OYSAKİ ALLAH'IN KULLARINDAN BEKLEDİĞİ SADECE RESULÜ ARACILIĞIYLA İNDİRDİĞİ VAHYE TABİ OLMALARI VE BUNUN DIŞINDAKİ HİÇ BİR BEŞER ELİYLE YAZILMIŞ KAYNAĞA ASLA DİN ADINA İTİBAR ETMEMELERİDİR!

“Şüphesiz bu Kur'an, benim dosdoğru yolumdur. Buna uyun. (Başka) yollara uymayın. Zira o yollar sizi Allah'ın yolundan ayırır. İşte sakınmanız için Allah size bunları emretti.” (En'âm/153)

“İşte bu da bizim indirdiğimiz bereket kaynağı bir kitaptır. Öyleyse bu Kur'ana uyun ve sorumluluğunuzu yerine getirin ki rahmete nail olasınız.” (En'âm/155)

“Rabbinizden size indirilene (Kur'an'a) uyun.

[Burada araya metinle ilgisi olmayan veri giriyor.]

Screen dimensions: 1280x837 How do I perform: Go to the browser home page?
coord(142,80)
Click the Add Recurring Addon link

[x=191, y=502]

O'nu bırakıp da başka dostların peşlerinden gitmeyin. Ne kadar da az öğüt alıyorsunuz!”  (A'raf /3)

Demek ki doğru din, yani şirk bulaşmadan yaşanan din, ancak Allah'ın Kur'an’da indirdiği vahye tabi olarak, ne olursa olsun başka hiçbir beşeri kaynağı (ister hadis, ister mezhep, ister fıkıh, icma, kıyas, ilmihal, vaaz kitapları ne olursa olsun) din adına hüküm ve imanın kaynağı olarak görmeden, kabul etmeden yaşamakla mümkün olacaktır

Dinin yalnız Allah'a has kılındığı, kulluğun sadece Allah'a yapıldığı, ilahi nitelik ve yetkilerin Allah'ın dışında hiçbir varlığa (Elçisi dahil) isnat edilmediği, dinde tek kaynağın sadece Kur'an olduğu Tevhide dayalı dini kabul edip buna uygun yaşayanlar inançlarına şirk bulaştırmamış olurlar

Kendimizi sorgulayıp doğru dine yani “İndirilmiş Din” anlayışına eriştiğimizde, amellerde eksikler olabilir, ama Allah’ın affına sığınmak ve tövbe kapısını sonuna kadar kullanmaktan başka bir yol olamaz. AMA İNANCIMIZ ŞİRK İÇERİYORSA AMELLER BOŞA GİDECEKTİR!

Eğer inancımıza şirk karışmışsa yapageldiğimiz bütün ibadetler, salih ameller, yaptığımız tüm hayır ve iyiliklerin, bir hiç uğruna yok olup gittiğini maalesef ilahi yargı gününde görme durumunda kalabiliriz. Kula kulluk etmemiz değil, yalnızca Allah’a kul olmamız isteniyor.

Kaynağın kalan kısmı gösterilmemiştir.